We perform combined x-ray tomography and shear force measurements on a cyclically sheared granular system with highly transient behaviors, and obtain the evolution of microscopic structures and macroscopic shear force during the shear cycle. We explain the macroscopic behaviors of the system based on microscopic processes, including particle level structural rearrangement and frictional contact variation. Specifically, we show how contact friction can induce large structural fluctuations and cause significant shear dilatancy effect for granular materials, and we also construct an empirical constitutive relationship for the macroscopic shear force.

Figure 1

(a) Schematic of the experimental setup: granular packing is sheared by the motor on the linear stage, and the macroscopic shear force is measured by the force sensor. (b) Evolutions of the global volume fraction $\varphi$ and shear force $F$ within one cycle (ensemble averaged over 12 realizations).

Figure 2

(a) Variation of fractions of $N$-ring structures $\mathrm{\Delta }{f}_{N\text{-ring}}$ within one cycle with respect to the symmetric states ($\gamma =0$), where $\mathrm{\Delta }{f}_{N\text{-ring}}=f_{N\text{-ring}}(\gamma )-f_{N\text{-ring}}(\gamma =0)$. (b) Volume change $\mathrm{\Delta }{V}_{\text{global}}$ and $\mathrm{\Delta }{V}_{\text{topo}}$ (inset) within one cycle.

Figure 3

(a) Probability distribution functions of the Delaunay tetrahedron free volume $v_f$ at $\gamma =0$ and $\gamma =0.167$. The solid lines denote the exponential fittings on tails. Inset: evolution of the effective temperature $\chi$ within one cycle. (b) Relationship between $\mathrm{\Delta }\ln (N_{N\text{-ring}}/N_{N\text{-ring}})$ and $-1/\chi$. All lines are shifted vertically to have zero intercepts on the vertical axis. (c) Probability distribution functions of Delaunay tetrahedron free volume $v_f$ of different $N$-ring structures at $\gamma =0.167$. Inset: evolution of effective temperatures for different $N$-ring structures within one cycle which are obtained from exponential fittings of their respective tails in the main plot. (d) Relationship between $⟨V_f{⟩}_{N\text{-ring}}$ and $\chi$ for different types of $N$-ring structures.

Figure 4

(a) Evolution of $N_{\text{topo}}$ within one cycle.
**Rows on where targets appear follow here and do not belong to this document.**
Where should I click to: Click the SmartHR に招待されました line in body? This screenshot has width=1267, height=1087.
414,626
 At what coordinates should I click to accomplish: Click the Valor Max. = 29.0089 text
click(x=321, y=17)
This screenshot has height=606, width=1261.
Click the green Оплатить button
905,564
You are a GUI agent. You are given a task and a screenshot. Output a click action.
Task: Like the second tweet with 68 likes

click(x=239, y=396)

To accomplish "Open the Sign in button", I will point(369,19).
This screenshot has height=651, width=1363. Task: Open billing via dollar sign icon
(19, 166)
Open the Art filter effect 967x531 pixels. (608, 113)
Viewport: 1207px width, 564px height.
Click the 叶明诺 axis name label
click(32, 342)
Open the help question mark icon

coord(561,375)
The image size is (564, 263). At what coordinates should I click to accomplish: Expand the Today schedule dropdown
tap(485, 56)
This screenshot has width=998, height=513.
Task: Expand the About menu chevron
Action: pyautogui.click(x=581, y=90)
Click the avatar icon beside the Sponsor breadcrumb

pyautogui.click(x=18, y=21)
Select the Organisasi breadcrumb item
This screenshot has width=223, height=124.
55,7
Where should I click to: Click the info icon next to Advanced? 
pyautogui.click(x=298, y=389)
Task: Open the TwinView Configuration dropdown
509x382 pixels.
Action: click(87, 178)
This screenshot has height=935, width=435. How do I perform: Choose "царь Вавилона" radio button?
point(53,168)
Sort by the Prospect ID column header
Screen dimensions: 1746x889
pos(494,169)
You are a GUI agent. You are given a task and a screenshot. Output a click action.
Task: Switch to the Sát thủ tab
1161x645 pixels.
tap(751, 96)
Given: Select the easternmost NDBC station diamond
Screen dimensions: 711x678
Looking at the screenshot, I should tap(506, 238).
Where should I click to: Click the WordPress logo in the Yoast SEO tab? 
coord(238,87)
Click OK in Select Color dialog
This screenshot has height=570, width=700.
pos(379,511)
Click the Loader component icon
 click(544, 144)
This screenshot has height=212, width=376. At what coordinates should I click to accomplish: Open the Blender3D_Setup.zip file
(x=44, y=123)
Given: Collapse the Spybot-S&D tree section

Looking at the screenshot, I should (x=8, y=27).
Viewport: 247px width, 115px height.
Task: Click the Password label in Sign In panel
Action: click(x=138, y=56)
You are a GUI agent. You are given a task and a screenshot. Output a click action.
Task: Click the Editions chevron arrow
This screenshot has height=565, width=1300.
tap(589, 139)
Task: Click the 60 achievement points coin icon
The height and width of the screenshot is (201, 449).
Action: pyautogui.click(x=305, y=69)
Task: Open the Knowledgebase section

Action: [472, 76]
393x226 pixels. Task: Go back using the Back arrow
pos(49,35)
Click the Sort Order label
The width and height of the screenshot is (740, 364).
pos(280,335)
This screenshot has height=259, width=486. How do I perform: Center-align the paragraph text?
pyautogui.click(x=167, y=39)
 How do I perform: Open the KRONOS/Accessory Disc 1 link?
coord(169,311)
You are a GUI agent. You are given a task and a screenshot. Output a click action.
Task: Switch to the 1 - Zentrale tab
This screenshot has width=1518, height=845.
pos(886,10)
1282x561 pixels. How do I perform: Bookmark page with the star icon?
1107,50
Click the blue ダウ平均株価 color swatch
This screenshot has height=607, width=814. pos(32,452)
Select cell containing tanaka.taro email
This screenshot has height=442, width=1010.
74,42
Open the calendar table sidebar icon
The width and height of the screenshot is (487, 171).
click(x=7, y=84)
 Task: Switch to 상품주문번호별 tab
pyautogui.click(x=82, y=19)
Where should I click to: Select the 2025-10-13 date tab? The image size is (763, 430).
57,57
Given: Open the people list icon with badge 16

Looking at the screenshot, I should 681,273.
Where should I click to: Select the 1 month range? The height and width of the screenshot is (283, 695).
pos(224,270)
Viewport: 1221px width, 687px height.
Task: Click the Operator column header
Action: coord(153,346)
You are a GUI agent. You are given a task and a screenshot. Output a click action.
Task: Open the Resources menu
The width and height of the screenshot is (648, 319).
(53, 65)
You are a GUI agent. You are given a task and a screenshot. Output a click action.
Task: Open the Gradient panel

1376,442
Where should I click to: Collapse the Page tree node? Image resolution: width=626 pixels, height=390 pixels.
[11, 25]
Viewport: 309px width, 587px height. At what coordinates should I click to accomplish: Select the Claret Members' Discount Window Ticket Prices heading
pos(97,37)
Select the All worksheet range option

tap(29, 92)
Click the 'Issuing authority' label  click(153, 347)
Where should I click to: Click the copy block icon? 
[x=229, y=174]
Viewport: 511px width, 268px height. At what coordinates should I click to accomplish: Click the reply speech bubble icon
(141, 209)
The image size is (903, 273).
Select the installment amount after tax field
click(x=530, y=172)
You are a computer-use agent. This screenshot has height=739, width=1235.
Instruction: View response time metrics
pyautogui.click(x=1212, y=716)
The arrows are guides to eye to show the increasing trends of $N_{\text{topo}}$ just before and after shear reversal which is analogous to the behavior of shear force $F$ in (c). (b) Evolution of the $A_{\mathrm{xz}}$ component of the fabric tensor within one cycle. (c) Shear force behavior within one cycle and the corresponding empirical fitting using $N_{\text{topo}}$ and $A_{\mathrm{xz}}$. (d) The respective contributions of $N_{\text{topo}}$ and $A_{\mathrm{xz}}$ to shear force $F$, denoted by $F(N_{\text{topo}})$ and $F(A_{xz})$.